Veröffentlicht auf von BekkiBluemchen

Text und Bilder aus:  http://www.opendoors-de.org/ 

"Als der Richter das Todesurteil fällte, brach ich weinend und schreiend zusammen", sagte die pakistanische Christin Asia Noreen, auch Asia Bibi genannt. Ihr wird zu Unrecht vorgeworfen den Propheten Mohammed beleidigt zu haben. Sie hatte keine Chance, sich zu verteidigen. "In der gesamten Zeit, die ich im Gefängnis verbringen musste, bin ich nicht ein einziges Mal zu einer Aussage vor Gericht aufgefordert worden. Jetzt habe ich die Hoffnung verloren, dass man mir Gerechtigkeit widerfahren lässt."

Ashiq Masih, Ehemann von Asia Bibi mit seinen zwei Töchtern
Die Geschichte von Asia Noreen aus Ittanwali ging um die Welt. Die Mutter von fünf Kindern wurde nach den in Pakistan geltenden Blasphemiegesetzen zum Tod durch Erhängen verurteilt. Sie soll den islamischen Propheten Mohammed beleidigt haben. Darauf steht lebenslange Haft bzw. die Todesstrafe. Häufig dient dieses Gesetz als Vorwand zur willkürlichen Schikanierung von Christen.


Geplante Verschwörung

 

Asia Noreen beteuert ihre Unschuld und spricht von einer "geplanten Verschwörung" gegen sie. Man wolle ihr eine Lektion erteilen. Denn schon oft hatten Dorfbewohner versucht, sie zum Islam zu bekehren. Doch jedes Mal war sie standhaft geblieben. Auch an jenem verhängnisvollen Tag: Sie war gerade mit anderen Frauen ihres Dorfes zum Beeren Pflücken auf dem Feld. „Sie bedrängten mich wieder einmal, zum Islam zu konvertieren.“ Und Asia Noreen weigerte sich wie sonst auch. Es kam zum Streit. Die Muslimas warfen ihr vor, Lästerliches über den Propheten Mohammed gesagt zu haben.

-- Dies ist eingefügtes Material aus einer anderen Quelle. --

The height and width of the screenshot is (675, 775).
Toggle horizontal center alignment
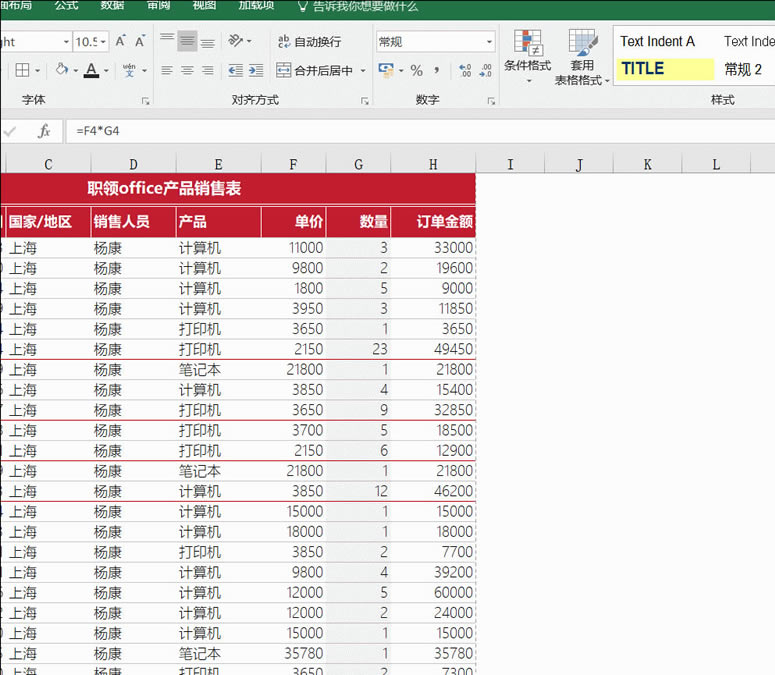187,71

Asia Bibi mit ihren TöchternSpäter stürmte ein Mob in ihr Haus und verprügelte sie. Die herbeigerufene Polizei nahm sie zunächst in Schutzhaft. Doch dann wurde ein Verfahren wegen Blasphemie gegen sie eingeleitet und sie musste im Gefängnis bleiben. Über anderthalb Jahre später fällte nun der Oberste Gerichtshof in Nankana gegen sie das Todesurteil.

Open Doors startet immer wieder Gebetskampagnen für einzelne Christen, die besonders bedroht sind und im Blickpunkt der Öffentlichkeit stehen."